Bir kadın olarak kendimi düşündüm: Ortaokul, lise, üniversite yıllarında, ya da daha sonra mutlaka tacize uğramışımdır. Bir bakış, biz söz ya da başka bir ortamda başka bir şekilde...
Kadın kesinlikle haklıydı. Ve biliyor musunuz cinsel taciz ırk veya coğrafya gözetmediği gibi eğitimli, kültürlü olmak  ya da genç, yaşlı olmak farkı da gözetmiyor. Bu durum zihniyetle öylesine alâkalı ki;  sadece cinsiyetler arasındaki kayıtsız şartsız saygı ile ilgilidir.
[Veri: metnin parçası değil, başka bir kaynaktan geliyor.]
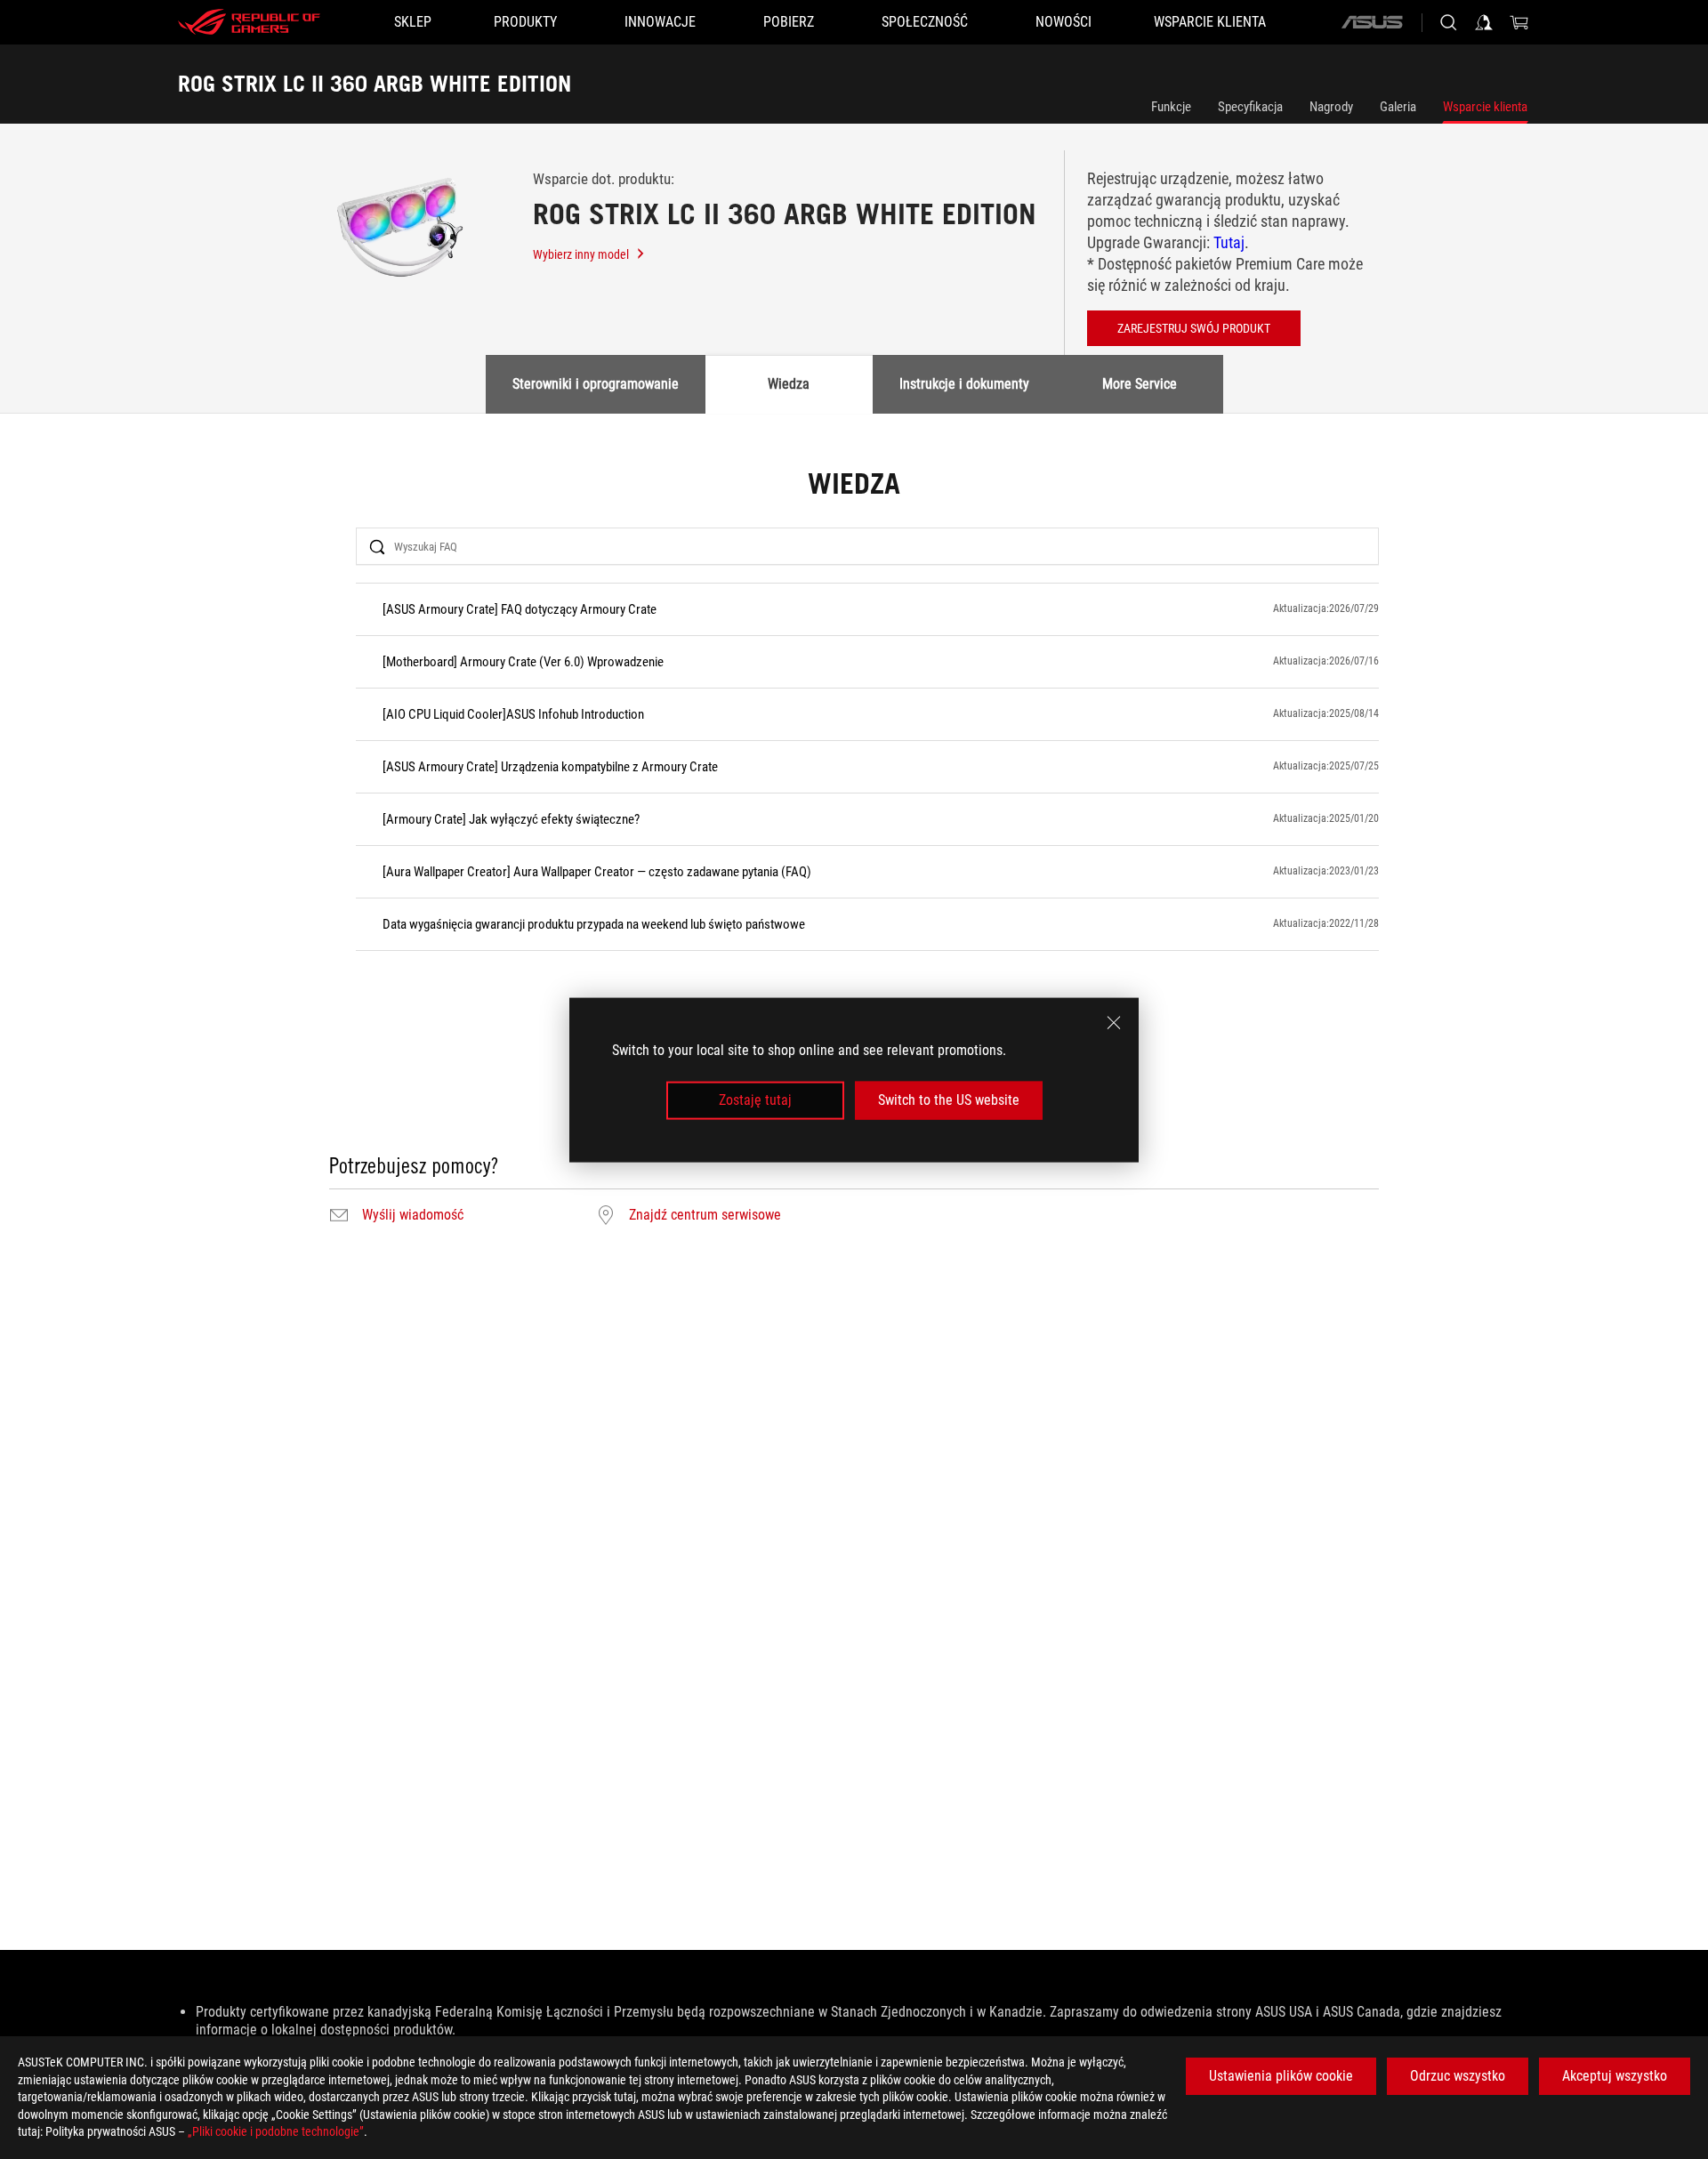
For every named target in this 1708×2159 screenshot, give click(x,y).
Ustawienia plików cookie (1281, 2075)
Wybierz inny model (581, 254)
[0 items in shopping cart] (1519, 22)
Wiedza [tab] (789, 383)
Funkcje (1171, 107)
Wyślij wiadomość (412, 1215)
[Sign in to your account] (1483, 22)
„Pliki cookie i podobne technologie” (276, 2131)
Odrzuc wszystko (1457, 2075)
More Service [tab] (1139, 383)
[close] (1113, 1022)
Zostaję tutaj (755, 1100)
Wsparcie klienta (1485, 107)
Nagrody (1331, 107)
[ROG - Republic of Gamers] (249, 22)
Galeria (1398, 107)
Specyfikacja (1250, 107)
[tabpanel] (854, 849)
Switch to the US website (948, 1100)
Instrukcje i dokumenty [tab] (964, 383)
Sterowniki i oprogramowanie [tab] (595, 383)
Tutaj (1229, 242)
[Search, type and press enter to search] (1448, 22)
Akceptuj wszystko (1614, 2075)
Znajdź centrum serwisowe (705, 1215)
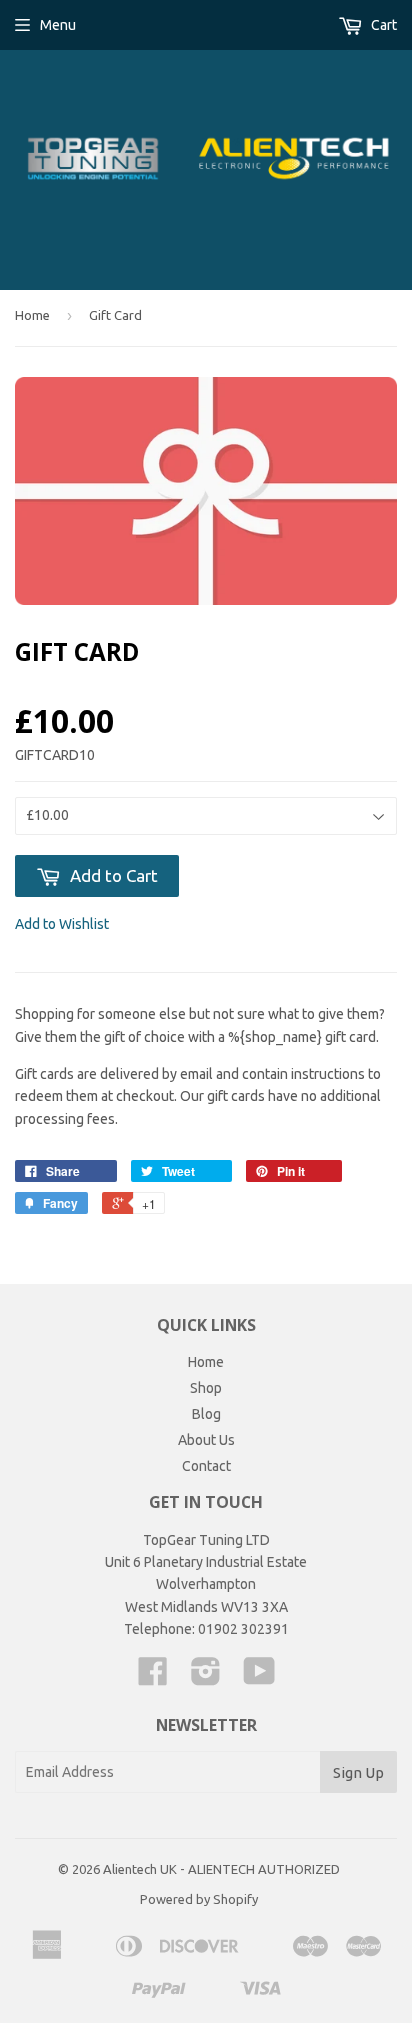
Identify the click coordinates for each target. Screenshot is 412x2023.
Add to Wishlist (62, 924)
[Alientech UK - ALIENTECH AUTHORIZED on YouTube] (259, 1678)
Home (32, 315)
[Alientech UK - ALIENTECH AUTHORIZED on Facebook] (153, 1678)
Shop (206, 1388)
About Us (206, 1440)
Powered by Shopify (199, 1899)
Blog (206, 1414)
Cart (382, 25)
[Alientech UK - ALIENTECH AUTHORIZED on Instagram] (206, 1678)
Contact (206, 1466)
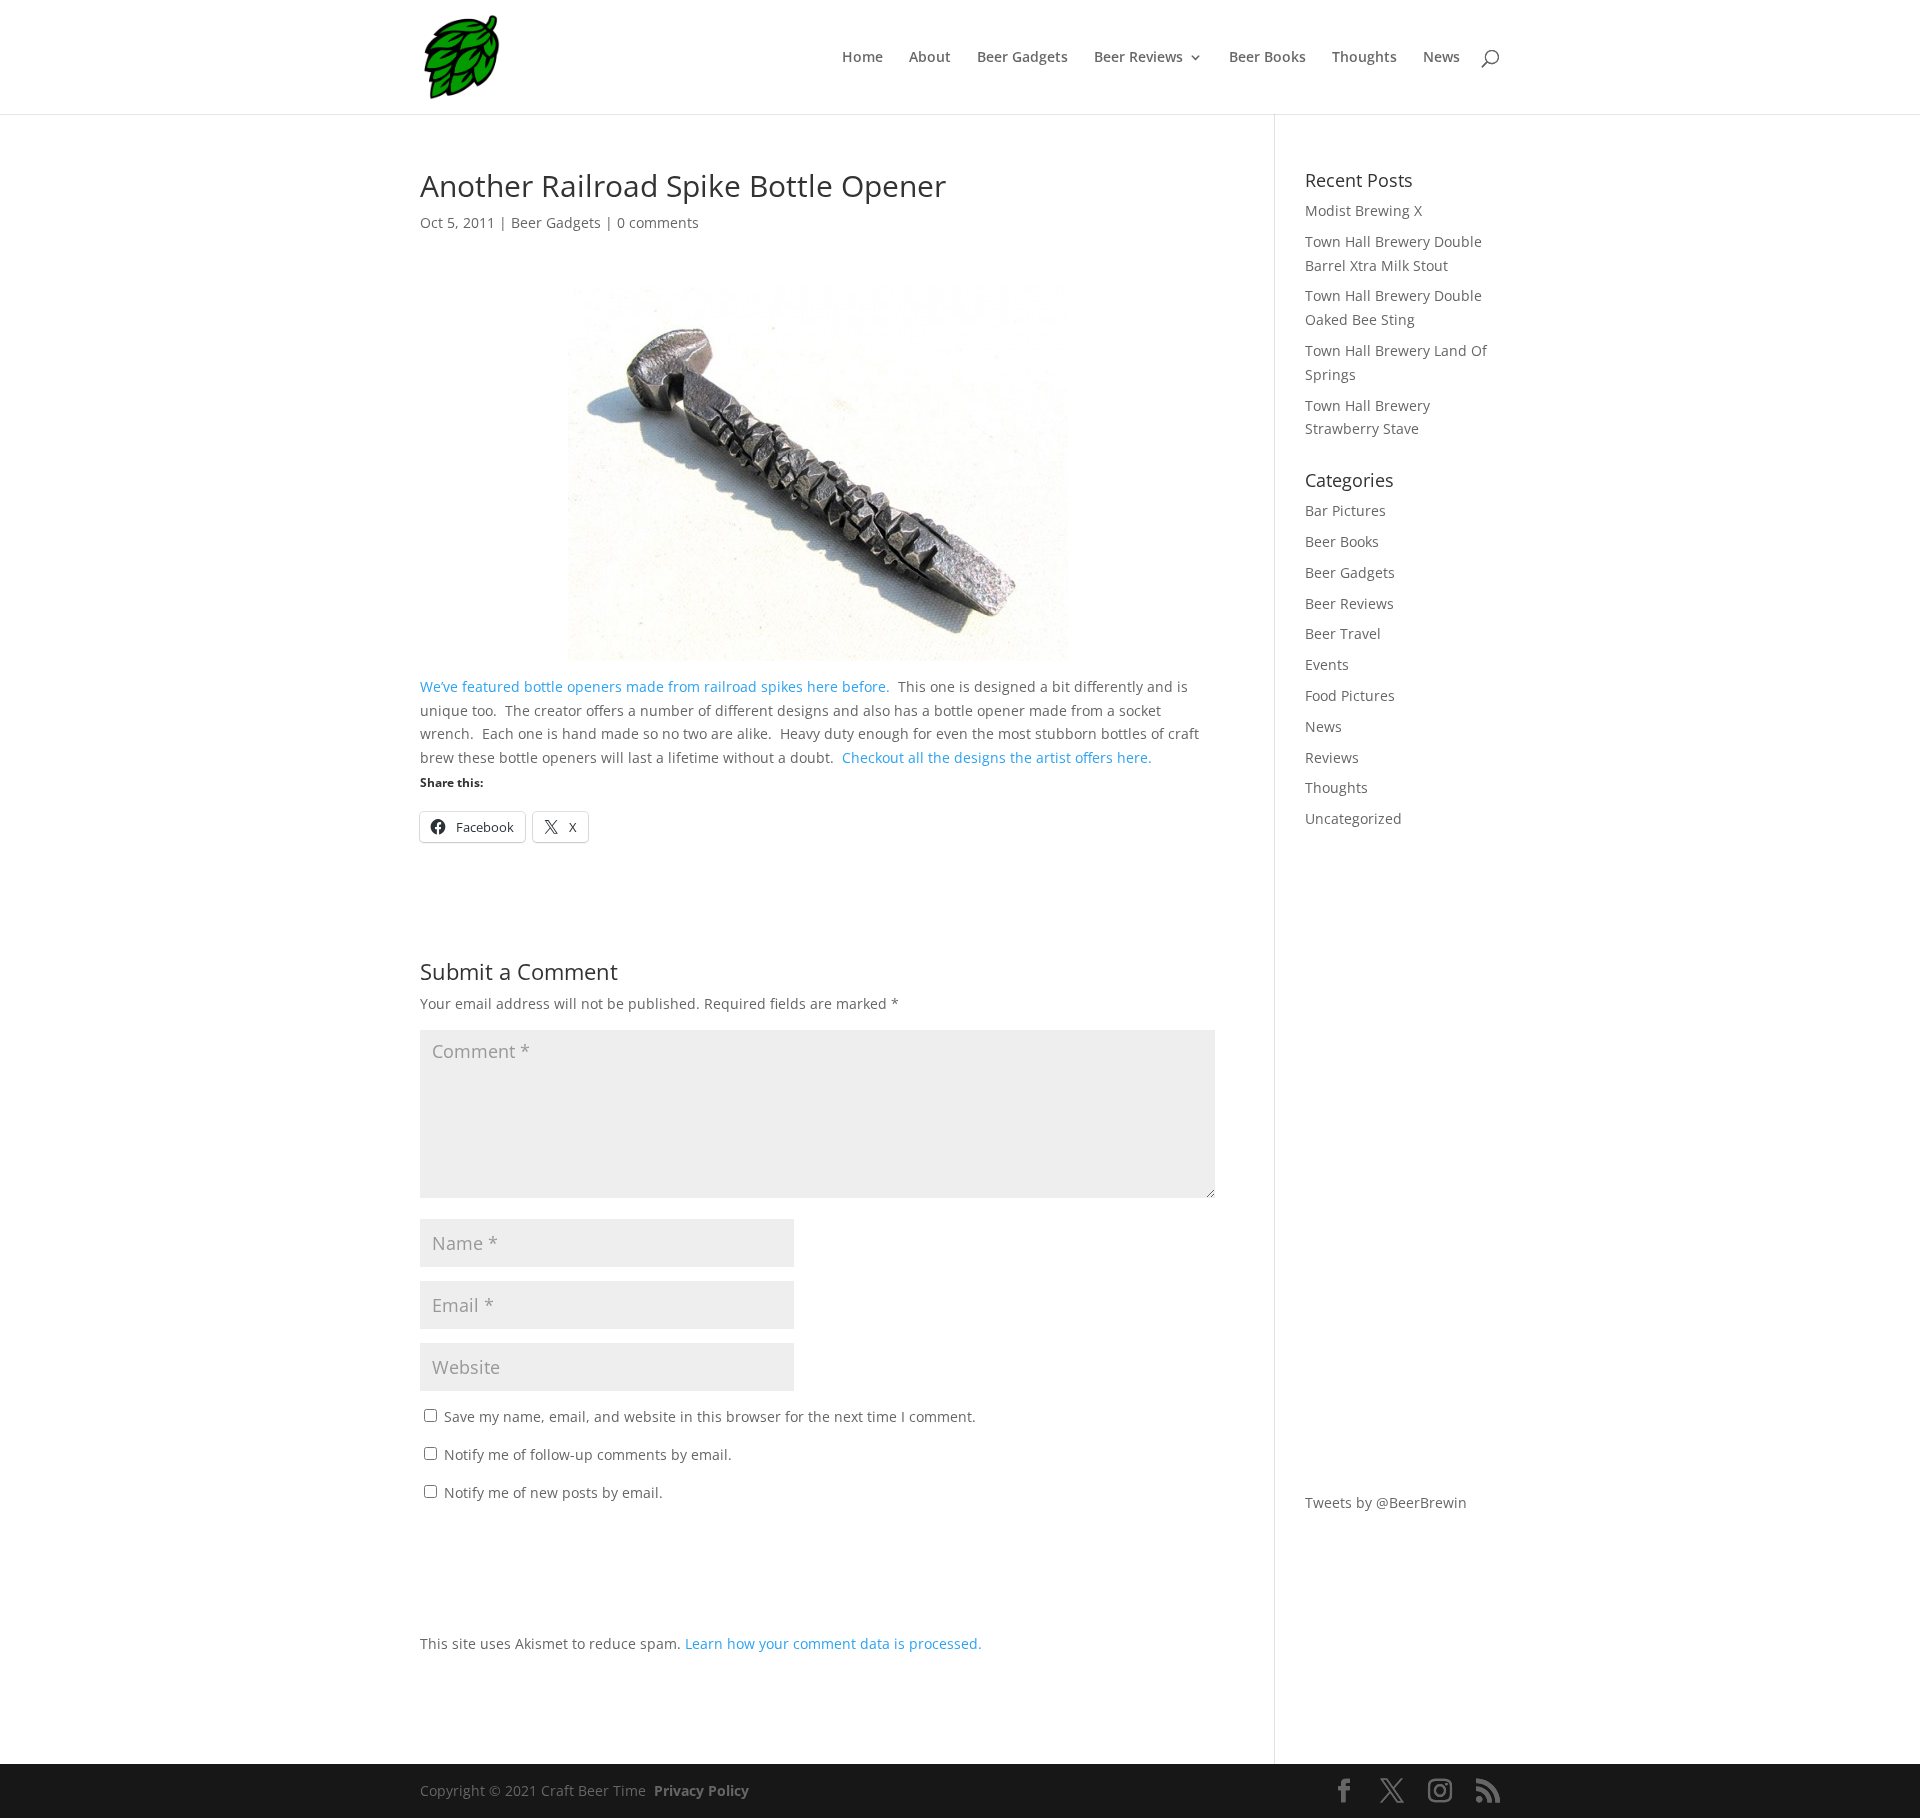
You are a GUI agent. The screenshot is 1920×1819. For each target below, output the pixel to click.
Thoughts (1364, 58)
Toplum olarak derin tabularımız var. Tüm açıklığıyla Kıbrıs konusunu konuşamıyoruz örneğin. Bazı şeyleri söylersek “hain” oluyoruz meselâ… Savaşta yaşanan tecavüzleri ne oranda konuşabildik? Ya da Türkiye ile ilişkiler, konuşurken hep kelimeleri özenle seçmemiz gereken toplumsal tabular.
Ama bir de bireysel tabularımız var. Aile içi şiddet örneğin… Yan komşunuzla muhabbet edersiniz, yer içersiniz ama gecenin bir yarısı bağırtılar, gümbürtüler arasında kadının ya da çocuğun dayak yediğini duyarsınız. Hiç bir şey yapamazsınız. Aile kutsaldır çünkü. Aile içinde olanlar karı kocayı, çocukları ilgilendirir.
Ertesi gün kadına mosmor bir suratla rastlasanız da fark etmemiş gibi yapar, yere bakarak selâm verirsiniz. Bunlar da tabularımızdır işte...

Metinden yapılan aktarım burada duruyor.